[Wpisy ze zbioru danych]
* * * * * * * * *
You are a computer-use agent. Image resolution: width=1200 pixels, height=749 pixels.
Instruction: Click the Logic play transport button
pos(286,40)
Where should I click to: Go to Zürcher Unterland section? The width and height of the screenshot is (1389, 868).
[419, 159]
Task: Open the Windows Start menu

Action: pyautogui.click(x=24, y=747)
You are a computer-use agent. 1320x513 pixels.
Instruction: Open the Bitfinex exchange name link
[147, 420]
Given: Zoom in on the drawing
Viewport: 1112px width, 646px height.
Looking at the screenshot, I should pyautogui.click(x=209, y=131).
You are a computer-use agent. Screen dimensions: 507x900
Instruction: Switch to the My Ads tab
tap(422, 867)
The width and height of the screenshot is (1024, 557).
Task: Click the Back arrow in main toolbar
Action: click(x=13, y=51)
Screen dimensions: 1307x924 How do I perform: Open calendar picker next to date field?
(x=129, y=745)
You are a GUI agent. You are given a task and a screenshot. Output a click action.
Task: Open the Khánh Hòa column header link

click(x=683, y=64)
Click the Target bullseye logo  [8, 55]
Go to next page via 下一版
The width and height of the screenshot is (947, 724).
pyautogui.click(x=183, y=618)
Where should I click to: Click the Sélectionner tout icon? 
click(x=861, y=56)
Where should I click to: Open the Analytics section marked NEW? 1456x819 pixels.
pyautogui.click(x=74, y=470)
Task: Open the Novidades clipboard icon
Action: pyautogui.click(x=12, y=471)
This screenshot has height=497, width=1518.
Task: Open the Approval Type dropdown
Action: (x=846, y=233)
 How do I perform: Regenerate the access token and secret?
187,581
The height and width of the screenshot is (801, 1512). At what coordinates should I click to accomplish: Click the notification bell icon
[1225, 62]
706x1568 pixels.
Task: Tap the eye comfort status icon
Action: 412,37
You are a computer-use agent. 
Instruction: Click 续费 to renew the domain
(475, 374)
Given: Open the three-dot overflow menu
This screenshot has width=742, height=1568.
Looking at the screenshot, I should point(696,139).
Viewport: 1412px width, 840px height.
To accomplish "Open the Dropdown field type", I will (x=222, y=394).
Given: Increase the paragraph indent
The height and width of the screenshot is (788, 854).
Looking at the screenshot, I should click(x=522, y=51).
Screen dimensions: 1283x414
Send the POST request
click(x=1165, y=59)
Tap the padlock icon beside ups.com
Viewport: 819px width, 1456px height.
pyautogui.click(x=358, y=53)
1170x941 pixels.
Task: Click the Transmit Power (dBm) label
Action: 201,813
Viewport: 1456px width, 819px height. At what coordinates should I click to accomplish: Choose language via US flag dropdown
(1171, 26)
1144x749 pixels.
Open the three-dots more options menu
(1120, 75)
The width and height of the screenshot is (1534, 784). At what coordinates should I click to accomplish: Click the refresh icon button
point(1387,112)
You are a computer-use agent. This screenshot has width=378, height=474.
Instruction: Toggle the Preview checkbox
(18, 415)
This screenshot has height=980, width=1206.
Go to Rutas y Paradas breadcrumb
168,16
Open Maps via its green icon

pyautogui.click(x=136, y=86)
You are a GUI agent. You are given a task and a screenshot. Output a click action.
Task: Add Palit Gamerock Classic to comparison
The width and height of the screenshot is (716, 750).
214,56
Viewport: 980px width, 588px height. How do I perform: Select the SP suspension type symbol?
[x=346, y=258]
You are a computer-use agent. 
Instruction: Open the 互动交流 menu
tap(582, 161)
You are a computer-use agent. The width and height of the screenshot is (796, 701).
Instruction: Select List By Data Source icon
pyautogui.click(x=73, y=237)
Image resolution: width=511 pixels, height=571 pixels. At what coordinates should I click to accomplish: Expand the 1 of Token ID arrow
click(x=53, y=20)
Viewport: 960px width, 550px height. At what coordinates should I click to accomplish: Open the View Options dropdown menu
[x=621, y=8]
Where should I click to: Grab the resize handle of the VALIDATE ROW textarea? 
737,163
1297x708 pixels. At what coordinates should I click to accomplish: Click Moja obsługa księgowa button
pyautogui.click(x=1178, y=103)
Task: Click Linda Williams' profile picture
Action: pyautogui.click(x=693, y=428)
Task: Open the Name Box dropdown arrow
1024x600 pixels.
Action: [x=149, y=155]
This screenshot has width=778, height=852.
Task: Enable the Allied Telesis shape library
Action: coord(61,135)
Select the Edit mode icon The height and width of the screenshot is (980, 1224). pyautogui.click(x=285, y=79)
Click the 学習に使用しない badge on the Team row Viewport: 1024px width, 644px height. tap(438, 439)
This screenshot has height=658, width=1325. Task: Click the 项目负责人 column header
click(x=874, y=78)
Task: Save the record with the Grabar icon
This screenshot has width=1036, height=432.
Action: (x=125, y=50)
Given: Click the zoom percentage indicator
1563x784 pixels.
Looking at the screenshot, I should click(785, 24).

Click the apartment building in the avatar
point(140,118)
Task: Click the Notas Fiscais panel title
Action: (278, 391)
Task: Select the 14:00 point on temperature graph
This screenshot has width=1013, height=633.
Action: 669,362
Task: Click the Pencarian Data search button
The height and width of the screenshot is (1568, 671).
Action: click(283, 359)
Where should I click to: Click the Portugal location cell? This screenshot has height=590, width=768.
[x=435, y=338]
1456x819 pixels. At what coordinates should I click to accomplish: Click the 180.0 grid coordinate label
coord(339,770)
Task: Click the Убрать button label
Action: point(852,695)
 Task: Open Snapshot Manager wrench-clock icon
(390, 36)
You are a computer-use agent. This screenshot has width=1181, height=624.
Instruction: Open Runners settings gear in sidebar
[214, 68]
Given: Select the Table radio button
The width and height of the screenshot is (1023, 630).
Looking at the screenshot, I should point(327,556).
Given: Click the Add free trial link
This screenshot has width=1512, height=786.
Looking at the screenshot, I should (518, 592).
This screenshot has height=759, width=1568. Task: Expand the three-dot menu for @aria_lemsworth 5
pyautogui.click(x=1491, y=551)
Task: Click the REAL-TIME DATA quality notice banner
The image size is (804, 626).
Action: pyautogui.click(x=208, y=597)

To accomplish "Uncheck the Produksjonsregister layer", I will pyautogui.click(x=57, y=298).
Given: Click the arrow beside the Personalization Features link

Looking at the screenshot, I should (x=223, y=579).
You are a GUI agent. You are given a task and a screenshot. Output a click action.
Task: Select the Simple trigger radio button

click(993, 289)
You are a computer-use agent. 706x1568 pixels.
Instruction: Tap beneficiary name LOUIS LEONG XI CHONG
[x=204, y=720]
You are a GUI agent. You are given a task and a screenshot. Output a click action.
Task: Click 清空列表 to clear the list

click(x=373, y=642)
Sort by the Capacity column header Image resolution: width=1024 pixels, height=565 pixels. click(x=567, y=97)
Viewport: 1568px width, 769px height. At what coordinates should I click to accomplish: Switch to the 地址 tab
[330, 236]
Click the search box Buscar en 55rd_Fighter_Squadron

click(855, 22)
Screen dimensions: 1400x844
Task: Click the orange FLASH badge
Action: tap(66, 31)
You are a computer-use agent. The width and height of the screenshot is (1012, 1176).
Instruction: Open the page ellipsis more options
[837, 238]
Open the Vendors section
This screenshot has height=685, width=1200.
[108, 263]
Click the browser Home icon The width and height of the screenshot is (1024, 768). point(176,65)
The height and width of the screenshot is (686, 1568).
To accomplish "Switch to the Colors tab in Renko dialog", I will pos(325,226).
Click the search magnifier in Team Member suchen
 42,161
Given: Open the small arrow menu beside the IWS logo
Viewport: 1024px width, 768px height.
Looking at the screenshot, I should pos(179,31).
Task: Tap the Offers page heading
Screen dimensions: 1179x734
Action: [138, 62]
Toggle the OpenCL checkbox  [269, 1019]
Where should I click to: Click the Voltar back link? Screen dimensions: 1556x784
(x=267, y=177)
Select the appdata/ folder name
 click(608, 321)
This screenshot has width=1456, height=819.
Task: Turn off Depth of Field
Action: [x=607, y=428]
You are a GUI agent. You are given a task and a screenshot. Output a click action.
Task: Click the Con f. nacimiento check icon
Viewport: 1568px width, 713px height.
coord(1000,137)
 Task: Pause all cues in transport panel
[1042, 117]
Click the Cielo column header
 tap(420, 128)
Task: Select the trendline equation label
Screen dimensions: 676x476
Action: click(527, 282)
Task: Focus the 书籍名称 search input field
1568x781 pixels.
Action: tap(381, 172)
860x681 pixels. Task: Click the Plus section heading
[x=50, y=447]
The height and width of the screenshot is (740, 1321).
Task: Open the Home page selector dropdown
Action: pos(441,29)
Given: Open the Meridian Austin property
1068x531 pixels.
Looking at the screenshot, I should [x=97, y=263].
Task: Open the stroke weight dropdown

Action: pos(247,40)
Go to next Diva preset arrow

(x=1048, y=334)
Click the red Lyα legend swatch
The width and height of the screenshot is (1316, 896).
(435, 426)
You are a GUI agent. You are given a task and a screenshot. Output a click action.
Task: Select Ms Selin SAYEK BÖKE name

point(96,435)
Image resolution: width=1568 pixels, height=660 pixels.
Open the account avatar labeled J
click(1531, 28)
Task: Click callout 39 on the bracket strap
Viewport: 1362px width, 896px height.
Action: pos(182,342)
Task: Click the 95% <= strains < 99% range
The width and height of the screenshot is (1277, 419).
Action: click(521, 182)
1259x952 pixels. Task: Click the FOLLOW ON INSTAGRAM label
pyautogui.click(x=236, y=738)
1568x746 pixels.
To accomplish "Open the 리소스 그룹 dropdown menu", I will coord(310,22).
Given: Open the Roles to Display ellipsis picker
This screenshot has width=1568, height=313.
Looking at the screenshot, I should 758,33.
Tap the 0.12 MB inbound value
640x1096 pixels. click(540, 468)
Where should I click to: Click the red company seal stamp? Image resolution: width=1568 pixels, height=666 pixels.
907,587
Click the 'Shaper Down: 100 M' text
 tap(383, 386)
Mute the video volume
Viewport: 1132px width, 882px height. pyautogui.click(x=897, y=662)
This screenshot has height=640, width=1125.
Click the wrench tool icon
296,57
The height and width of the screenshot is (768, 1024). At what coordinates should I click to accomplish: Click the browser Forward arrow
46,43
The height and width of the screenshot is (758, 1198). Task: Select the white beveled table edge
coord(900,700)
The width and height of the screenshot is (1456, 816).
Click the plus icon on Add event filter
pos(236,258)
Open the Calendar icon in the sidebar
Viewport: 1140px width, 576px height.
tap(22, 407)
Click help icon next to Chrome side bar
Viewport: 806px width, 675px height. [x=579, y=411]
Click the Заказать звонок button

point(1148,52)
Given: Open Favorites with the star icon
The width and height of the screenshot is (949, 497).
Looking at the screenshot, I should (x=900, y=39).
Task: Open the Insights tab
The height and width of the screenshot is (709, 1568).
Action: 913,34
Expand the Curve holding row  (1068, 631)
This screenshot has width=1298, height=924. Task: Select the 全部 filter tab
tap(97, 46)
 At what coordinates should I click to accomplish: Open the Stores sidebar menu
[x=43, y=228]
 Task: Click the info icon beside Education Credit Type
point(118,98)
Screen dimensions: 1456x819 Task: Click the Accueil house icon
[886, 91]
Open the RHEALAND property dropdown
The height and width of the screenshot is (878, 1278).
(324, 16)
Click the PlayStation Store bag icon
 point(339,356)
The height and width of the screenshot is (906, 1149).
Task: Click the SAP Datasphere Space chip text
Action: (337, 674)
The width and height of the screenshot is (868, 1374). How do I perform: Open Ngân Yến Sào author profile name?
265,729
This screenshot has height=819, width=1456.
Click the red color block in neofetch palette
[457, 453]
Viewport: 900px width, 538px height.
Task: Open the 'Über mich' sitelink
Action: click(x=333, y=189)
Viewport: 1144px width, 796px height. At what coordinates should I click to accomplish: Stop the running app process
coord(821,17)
* * * * * * * * *
[Treść zadania] Przekształć listing w tabelę Markdown z kolumnami „Nr” i „Treść”, zaczynając od pierwszego wiersza listingu i kończąc na wierszu zawierającym „will (x=222, y=394).”, z oboma krańcami włącznie. W kolumnie „Nr” podaj kolejny numer wiersza tabeli, a puste wiersze pomiń.

[Rozwiązanie zadania]
| Nr | Treść |
|---|---|
| 1 | You are a computer-use agent. Image resolution: width=1200 pixels, height=749 pixels. |
| 2 | Instruction: Click the Logic play transport button |
| 3 | pos(286,40) |
| 4 | Where should I click to: Go to Zürcher Unterland section? The width and height of the screenshot is (1389, 868). |
| 5 | [419, 159] |
| 6 | Task: Open the Windows Start menu |
| 7 | Action: pyautogui.click(x=24, y=747) |
| 8 | You are a computer-use agent. 1320x513 pixels. |
| 9 | Instruction: Open the Bitfinex exchange name link |
| 10 | [147, 420] |
| 11 | Given: Zoom in on the drawing |
| 12 | Viewport: 1112px width, 646px height. |
| 13 | Looking at the screenshot, I should pyautogui.click(x=209, y=131). |
| 14 | You are a computer-use agent. Screen dimensions: 507x900 |
| 15 | Instruction: Switch to the My Ads tab |
| 16 | tap(422, 867) |
| 17 | The width and height of the screenshot is (1024, 557). |
| 18 | Task: Click the Back arrow in main toolbar |
| 19 | Action: click(x=13, y=51) |
| 20 | Screen dimensions: 1307x924 How do I perform: Open calendar picker next to date field? |
| 21 | (x=129, y=745) |
| 22 | You are a GUI agent. You are given a task and a screenshot. Output a click action. |
| 23 | Task: Open the Khánh Hòa column header link |
| 24 | click(x=683, y=64) |
| 25 | Click the Target bullseye logo  [8, 55] |
| 26 | Go to next page via 下一版 |
| 27 | The width and height of the screenshot is (947, 724). |
| 28 | pyautogui.click(x=183, y=618) |
| 29 | Where should I click to: Click the Sélectionner tout icon?  |
| 30 | click(x=861, y=56) |
| 31 | Where should I click to: Open the Analytics section marked NEW? 1456x819 pixels. |
| 32 | pyautogui.click(x=74, y=470) |
| 33 | Task: Open the Novidades clipboard icon |
| 34 | Action: pyautogui.click(x=12, y=471) |
| 35 | This screenshot has height=497, width=1518. |
| 36 | Task: Open the Approval Type dropdown |
| 37 | Action: (x=846, y=233) |
| 38 |  How do I perform: Regenerate the access token and secret? |
| 39 | 187,581 |
| 40 | The height and width of the screenshot is (801, 1512). At what coordinates should I click to accomplish: Click the notification bell icon |
| 41 | [1225, 62] |
| 42 | 706x1568 pixels. |
| 43 | Task: Tap the eye comfort status icon |
| 44 | Action: 412,37 |
| 45 | You are a computer-use agent.  |
| 46 | Instruction: Click 续费 to renew the domain |
| 47 | (475, 374) |
| 48 | Given: Open the three-dot overflow menu |
| 49 | This screenshot has width=742, height=1568. |
| 50 | Looking at the screenshot, I should point(696,139). |
| 51 | Viewport: 1412px width, 840px height. |
| 52 | To accomplish "Open the Dropdown field type", I will (x=222, y=394). |